--- Working data ---

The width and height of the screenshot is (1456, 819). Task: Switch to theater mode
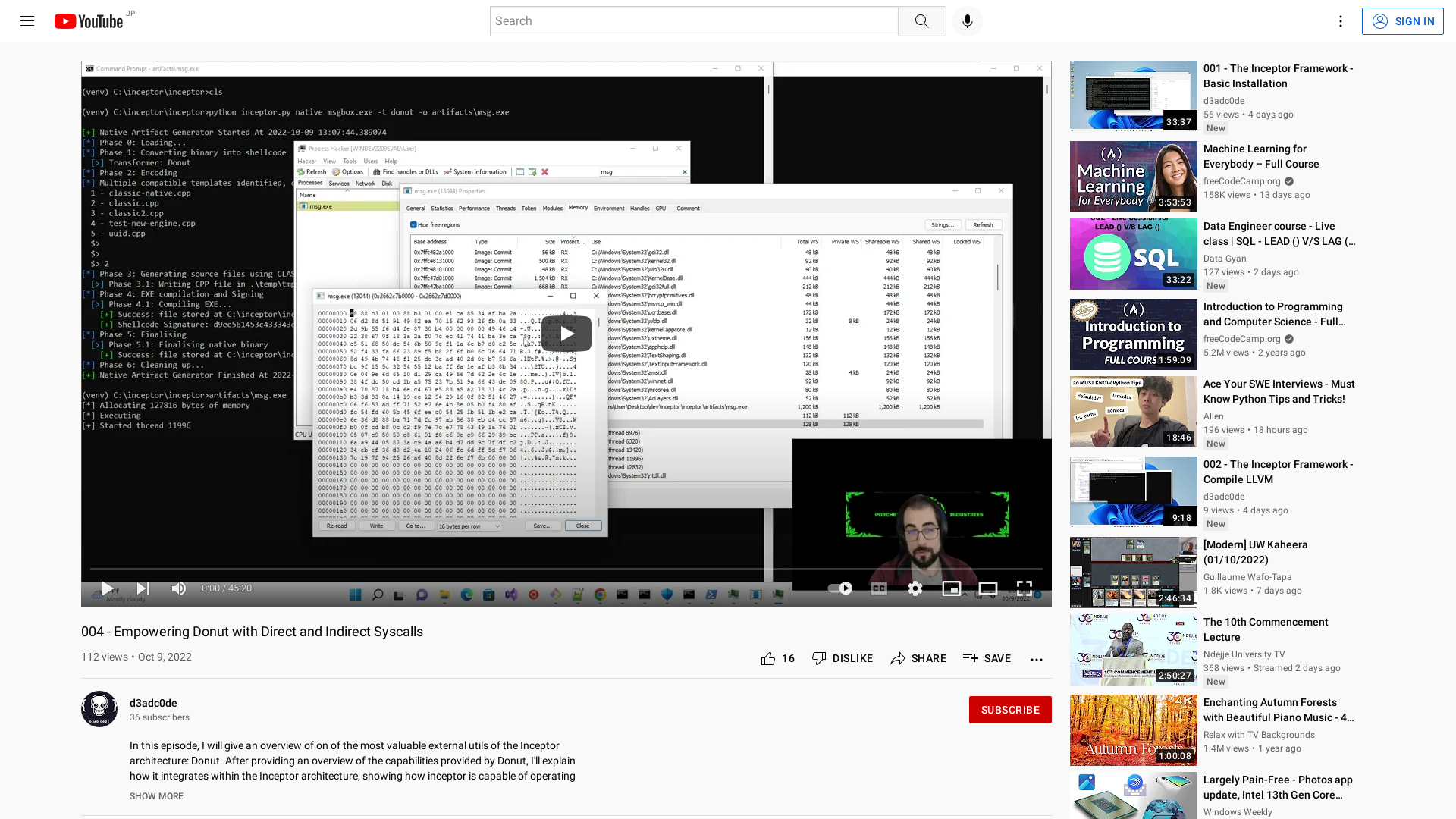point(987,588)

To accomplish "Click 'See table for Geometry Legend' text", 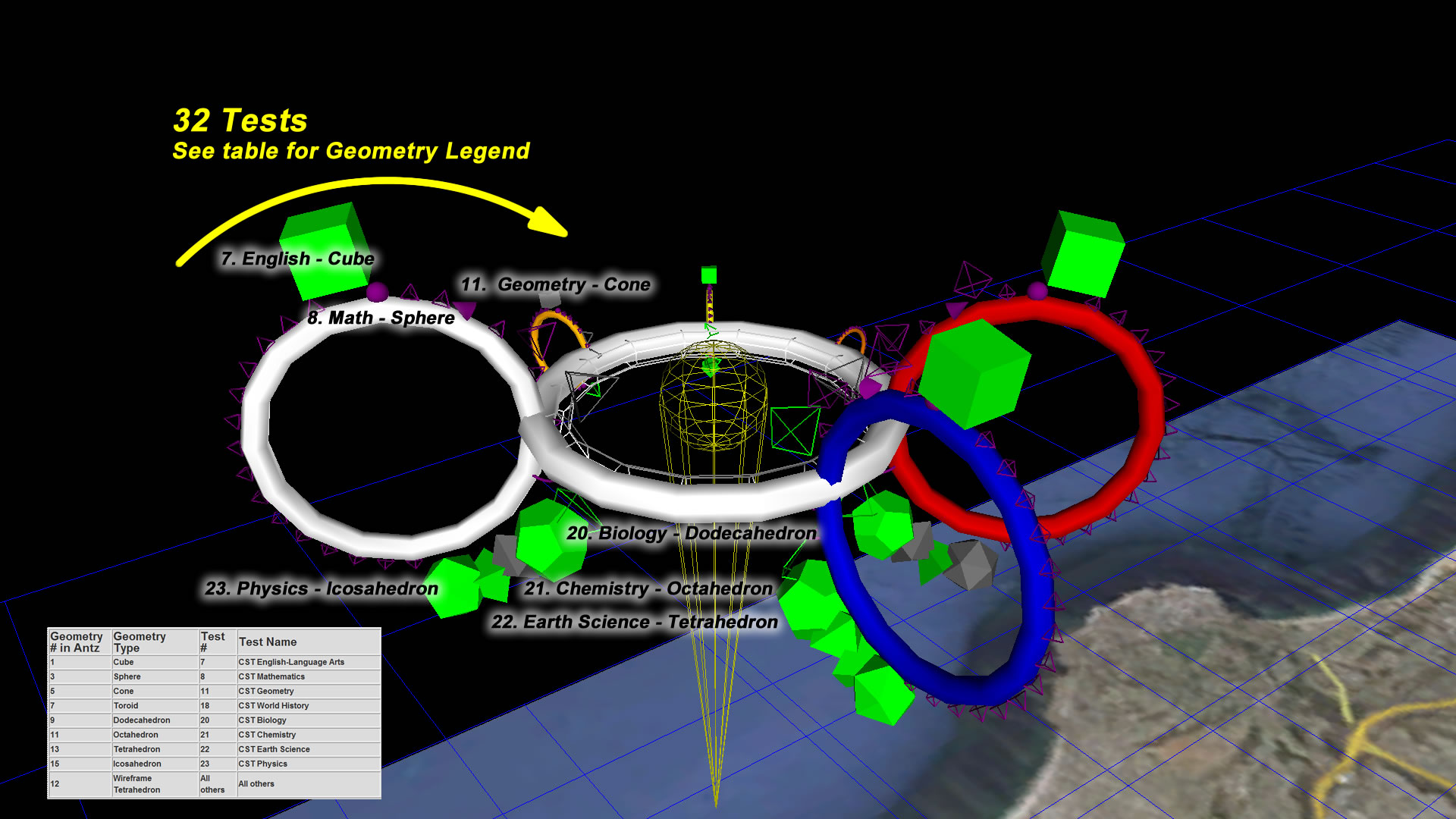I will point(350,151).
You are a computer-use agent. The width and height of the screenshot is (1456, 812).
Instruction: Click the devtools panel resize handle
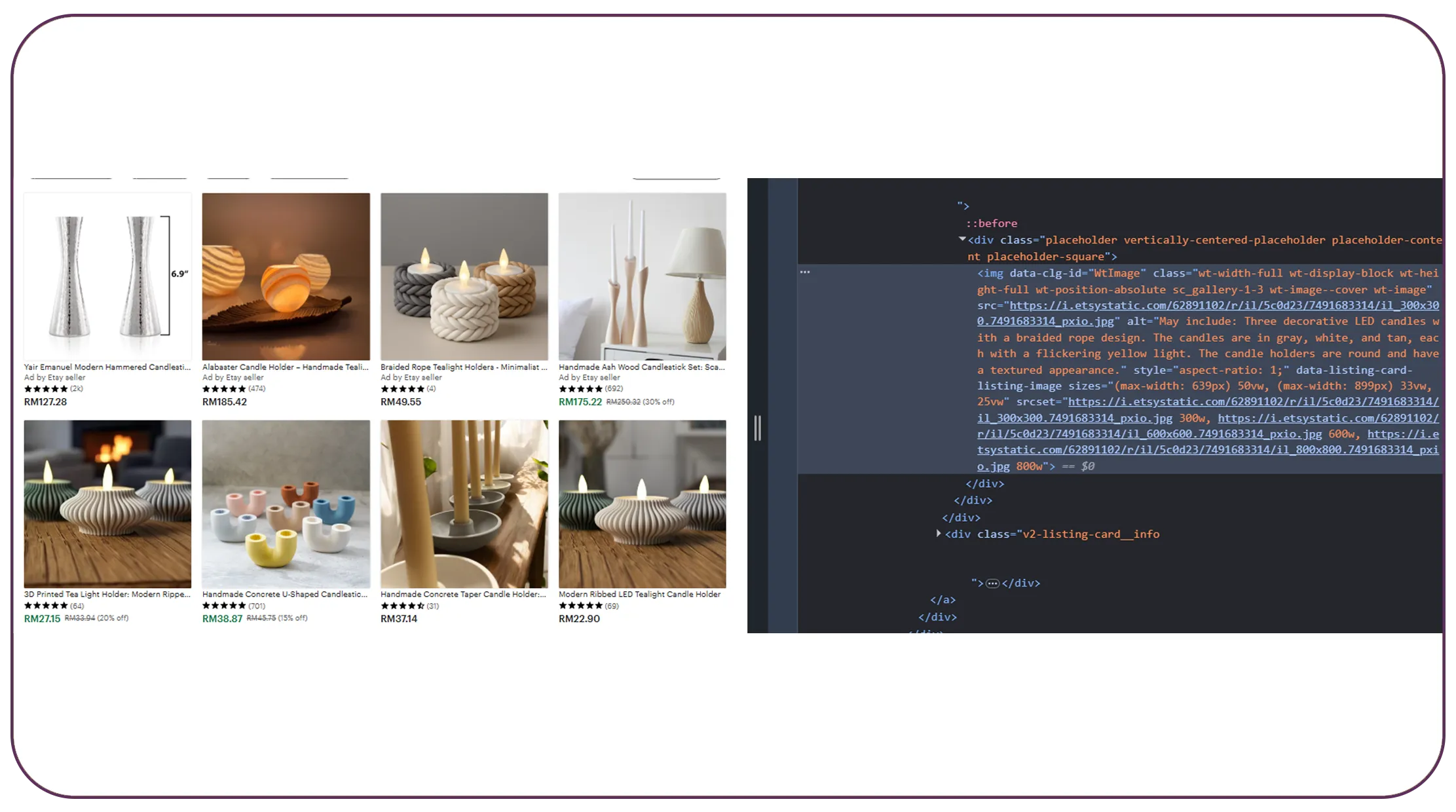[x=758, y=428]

---

● **Task brief**:
Beginning at the line that contains "You are a computer-use", transcribe it and every later line through the last line of the data above, exactly, and drop the pictures.

● **Result below**:
You are a computer-use agent. The width and height of the screenshot is (1456, 812).
Instruction: Click the devtools panel resize handle
[x=758, y=428]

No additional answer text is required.